Let’s ditch the ‘world-leading’ dogma until we know it to be factually accurate – such statements are at best ostentatious and at worst, misleading.

The simple truth is that as long as there are still so many teachers asking for reassurance, validation, support and direction – we are not nearly as good as we think we are.

The hundreds of educators I’ve come into contact with over the course of the past six years are a useful yardstick in that regard.

So what next?

If anything, Covid makes a well-considered implementation plan, a standardised approach to professional learning, and the pressing need for more consistent messaging, all the more important.

Not because the virus is a challenge common across the system, but because it has robbed teachers and leaders of so much valuable preparation time; time that has instead been sucked up by isolation, staff absence and blended learning.

In the absence of a ring-fenced and lucrative professional learning budget that allows every teacher in every school regular time away from the classroom (pigs can fly), it is incumbent on government to ensure the workforce has what it needs to do more effectively what is being asked of it.

It’s tools or time and while I can understand the reluctance of government to step in and take a firmer hold of some of the more pressing curriculum issues, to sit back and do nothing would be the far bigger crime.

We can’t keep kicking the same cans down the road and whether it agrees with my interpretation or not, government has to do something.

And I’m cautiously optimistic it will.

Since his appointment as Minister for Education and Welsh Language, Jeremy Miles has only really been seen when responding to the latest Covid emergency.

A few minor policy pronouncements aside, he’s spent much of the past seven months firefighting – and that’s before you even get to matters relating to curriculum reform.

There is no doubting the magnitude of the task in hand.

Nevertheless, what has been really encouraging about the early part of the minister’s tenure is his apparent openness to challenge; Mr Miles seems very willing to listen to the full range of views and appears determined to make decisions based on reasoned judgement.

This bodes well for what promises to be an absolutely crucial next seven months, during which the curriculum and our wider reform agenda will either snap into gear or drift further off course.

And so, as we embark on what is likely to be the most significant year for education in Wales since devolution, I would encourage policymakers to break free from their stupor and use the Omicron-induced hiatus (it would be folly to announce anything major any time soon) to give serious thought to the following:

  • The curriculum implementation plan;
  • Our national professional learning offer, and;
  • A consistency in messaging.

As a first step, let’s consider what a workable curriculum implementation plan might look like; how a national professional learning offer could accommodate the needs of all teachers; and what high-level messaging is required to knit our curriculum guidance together.

As hopeful as I am that we can find a way through some of the stumbling blocks presented here, I’ll finish with a word of warning.

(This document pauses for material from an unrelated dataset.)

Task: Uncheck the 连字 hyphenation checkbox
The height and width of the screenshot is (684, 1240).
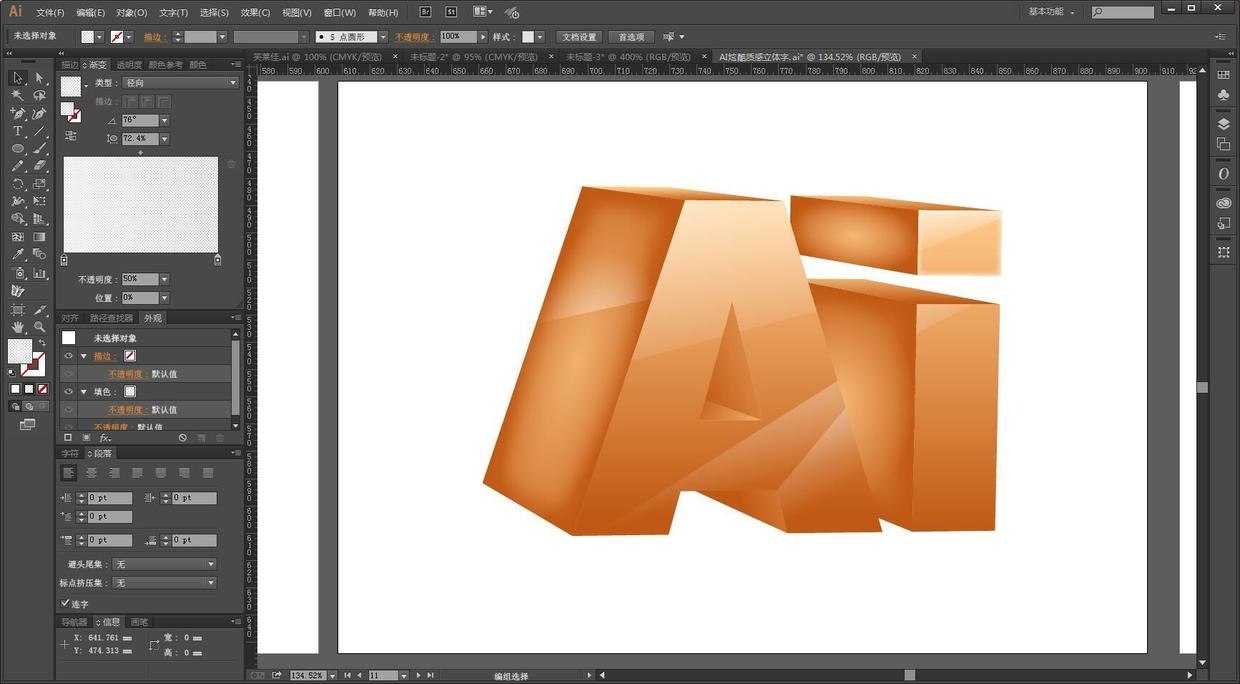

If curriculum roll-out is delayed again, or worse, fails to deliver on its heady expectations, it won’t be because of Covid.

It will be because of decisions made in Cathays Park; decisions that will be informed, I hope, by those with a better understanding of what is happening on the ground.

References

  • Sinnema, C. (2017) Designing a national curriculum with enactment in mind – the new Curriculum for Wales: A discussion paper. Auckland: University of Auckland.
  • Welsh Government. (2017) Education in Wales: Our National Mission. Cardiff: Welsh Government.
  • Young, M. (2008) From constructivism to realism in the sociology of the curriculum. Review of Research in Education, 32(1), 1-2.